Records of interface elements
----------------

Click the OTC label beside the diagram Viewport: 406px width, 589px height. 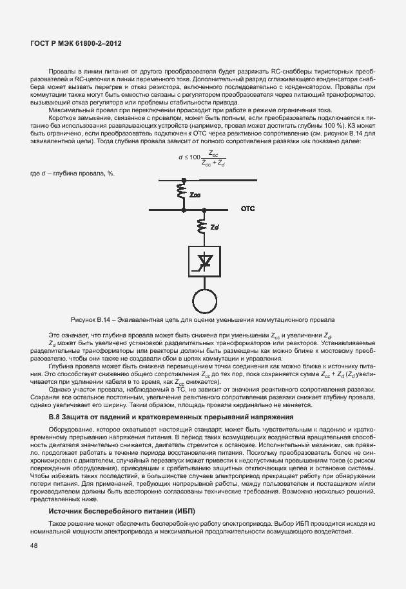tap(249, 209)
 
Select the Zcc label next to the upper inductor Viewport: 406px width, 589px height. tap(195, 193)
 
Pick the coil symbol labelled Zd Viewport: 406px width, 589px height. tap(203, 226)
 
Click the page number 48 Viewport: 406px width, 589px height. tap(34, 546)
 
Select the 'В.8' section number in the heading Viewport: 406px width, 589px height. tap(55, 417)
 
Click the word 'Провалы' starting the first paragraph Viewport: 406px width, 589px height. tap(60, 69)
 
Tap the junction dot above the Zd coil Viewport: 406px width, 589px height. tap(203, 209)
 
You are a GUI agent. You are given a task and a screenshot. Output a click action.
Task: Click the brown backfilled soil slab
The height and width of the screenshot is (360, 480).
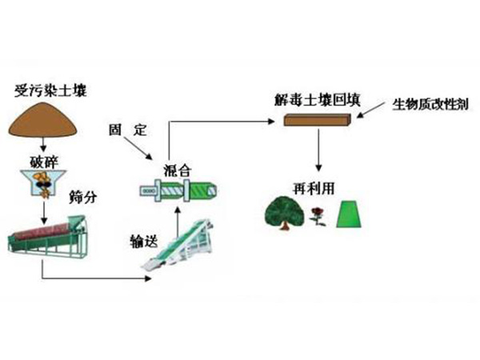(318, 121)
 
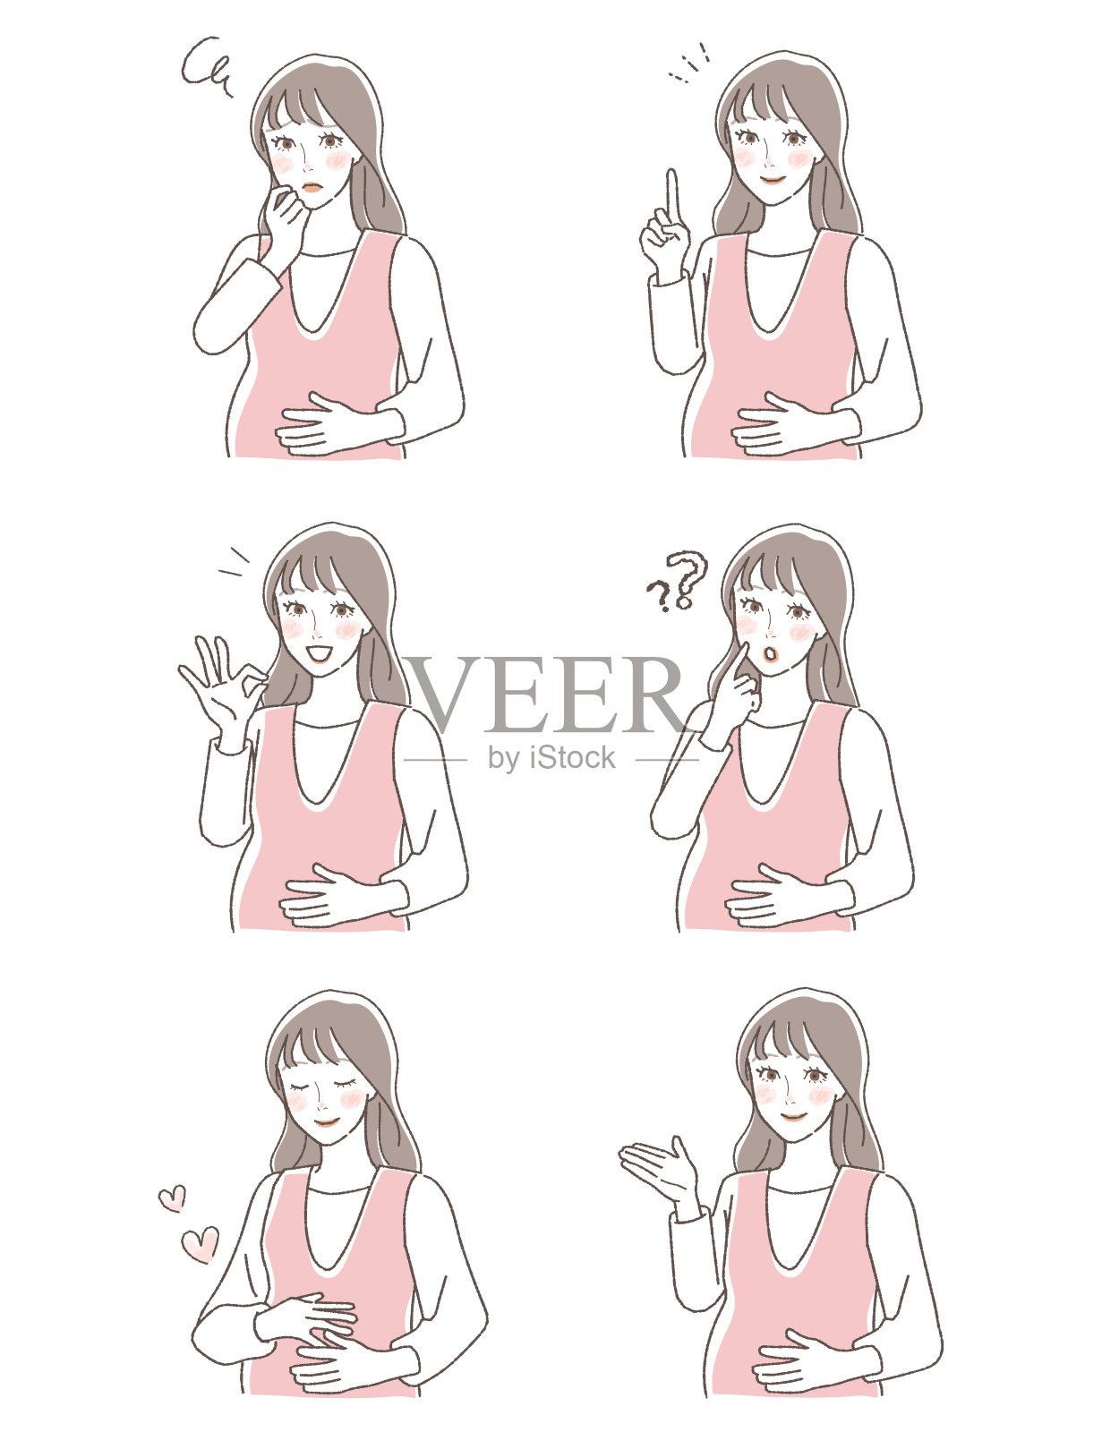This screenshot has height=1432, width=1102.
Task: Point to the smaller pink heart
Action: [x=172, y=1198]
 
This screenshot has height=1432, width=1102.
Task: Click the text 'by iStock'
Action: [x=551, y=758]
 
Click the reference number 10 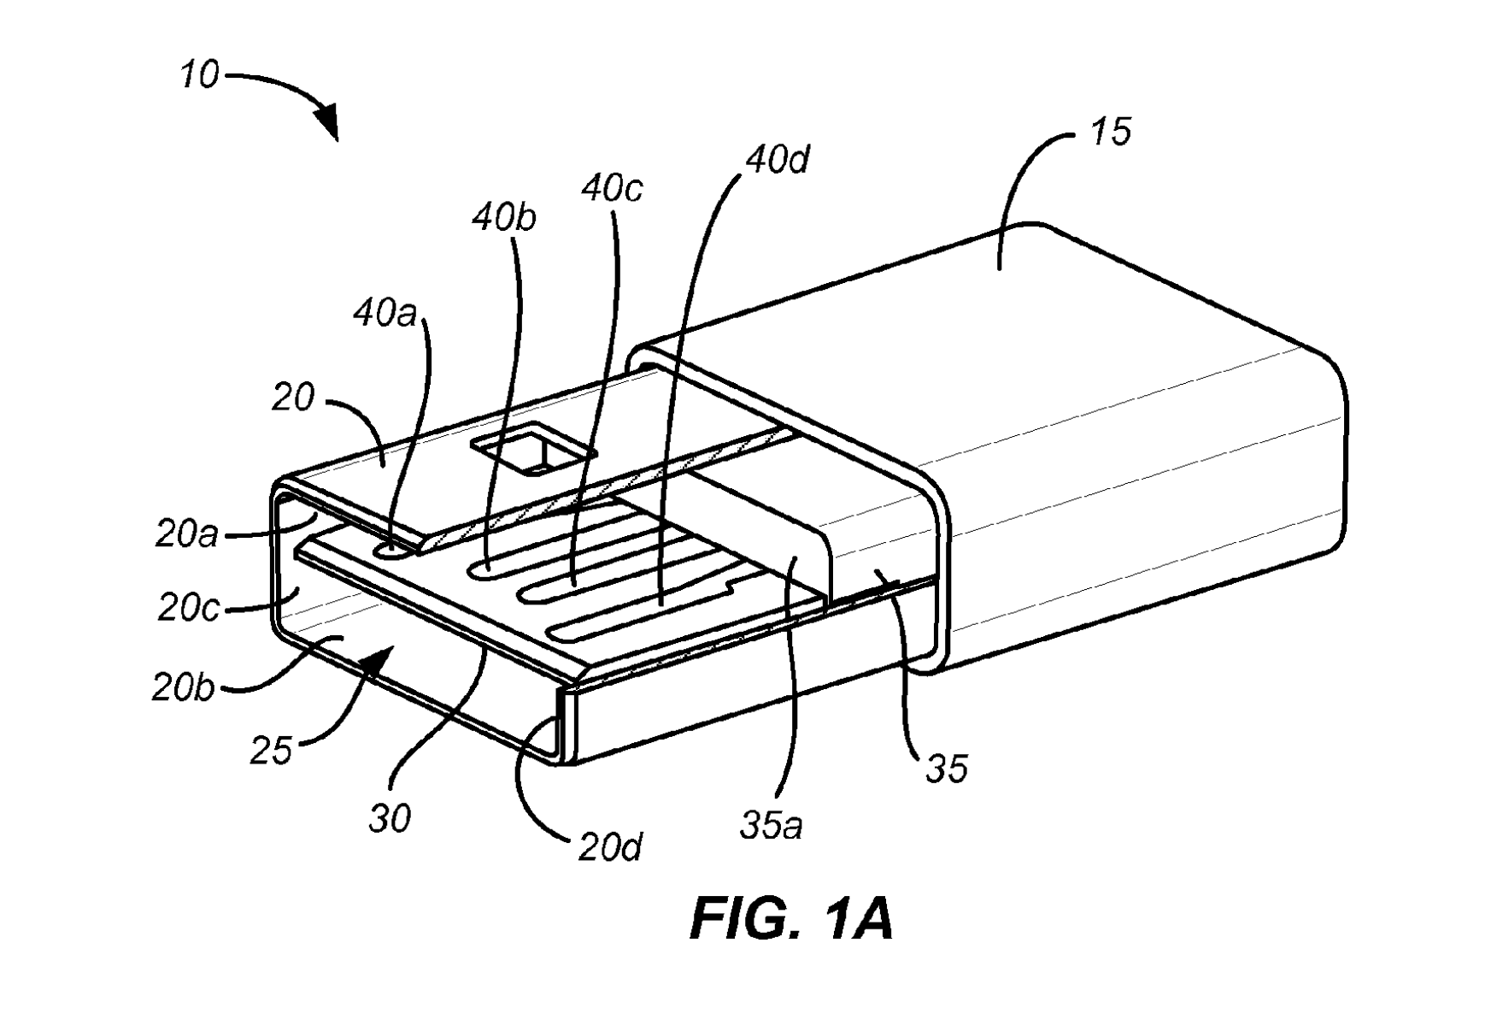(199, 76)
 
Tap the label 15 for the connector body (1111, 133)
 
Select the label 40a (385, 315)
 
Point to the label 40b (504, 219)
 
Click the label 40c (612, 188)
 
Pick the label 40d (778, 159)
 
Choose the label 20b (183, 687)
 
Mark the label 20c (188, 608)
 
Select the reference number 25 (272, 752)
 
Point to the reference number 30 (390, 818)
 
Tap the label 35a (771, 826)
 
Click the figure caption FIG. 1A (791, 920)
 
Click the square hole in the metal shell (534, 451)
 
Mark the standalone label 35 (947, 769)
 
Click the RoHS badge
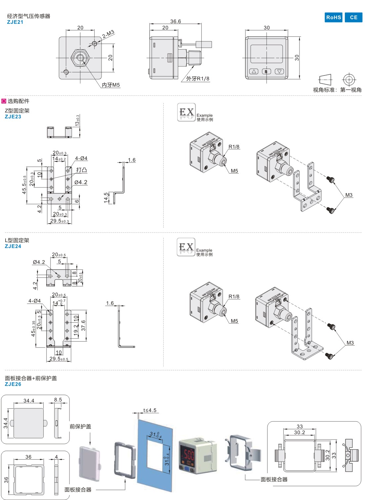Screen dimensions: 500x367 click(333, 18)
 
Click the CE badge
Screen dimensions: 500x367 click(353, 18)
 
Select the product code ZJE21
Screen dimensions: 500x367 click(15, 22)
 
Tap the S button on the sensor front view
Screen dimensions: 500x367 click(266, 71)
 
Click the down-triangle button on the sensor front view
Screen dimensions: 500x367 click(279, 71)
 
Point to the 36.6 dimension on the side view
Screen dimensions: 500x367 click(176, 21)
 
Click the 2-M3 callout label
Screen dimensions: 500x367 click(108, 34)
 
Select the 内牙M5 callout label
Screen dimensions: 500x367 click(111, 85)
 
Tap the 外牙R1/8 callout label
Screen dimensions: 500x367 click(197, 79)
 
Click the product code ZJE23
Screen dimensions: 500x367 click(13, 117)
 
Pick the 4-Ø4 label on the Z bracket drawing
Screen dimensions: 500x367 click(81, 158)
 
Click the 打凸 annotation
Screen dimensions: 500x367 click(81, 170)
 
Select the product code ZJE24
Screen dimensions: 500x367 click(13, 246)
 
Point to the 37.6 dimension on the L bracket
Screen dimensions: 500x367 click(83, 325)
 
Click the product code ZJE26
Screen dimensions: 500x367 click(13, 384)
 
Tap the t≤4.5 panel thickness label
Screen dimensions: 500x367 click(150, 410)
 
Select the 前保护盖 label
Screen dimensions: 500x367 click(80, 427)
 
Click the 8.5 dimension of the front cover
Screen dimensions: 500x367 click(58, 400)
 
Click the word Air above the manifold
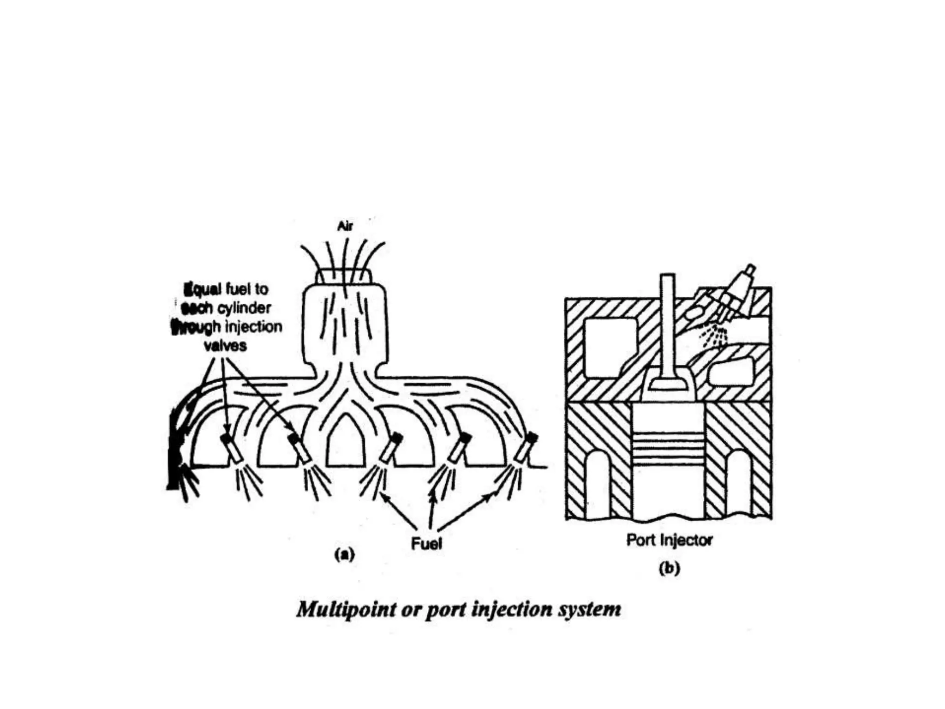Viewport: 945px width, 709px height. click(x=345, y=226)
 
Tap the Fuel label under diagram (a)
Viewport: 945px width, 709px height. click(x=426, y=544)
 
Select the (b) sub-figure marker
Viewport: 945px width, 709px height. click(x=669, y=568)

----------------

__TASK DESCRIPTION__
Pull out every line of the material that contains the string "above", counting only matches in the same case.

__COMPLETED EXERCISE__
Tap the junction dot above the Zd coil Viewport: 406px width, 589px height. tap(203, 209)
Click the word Air above the manifold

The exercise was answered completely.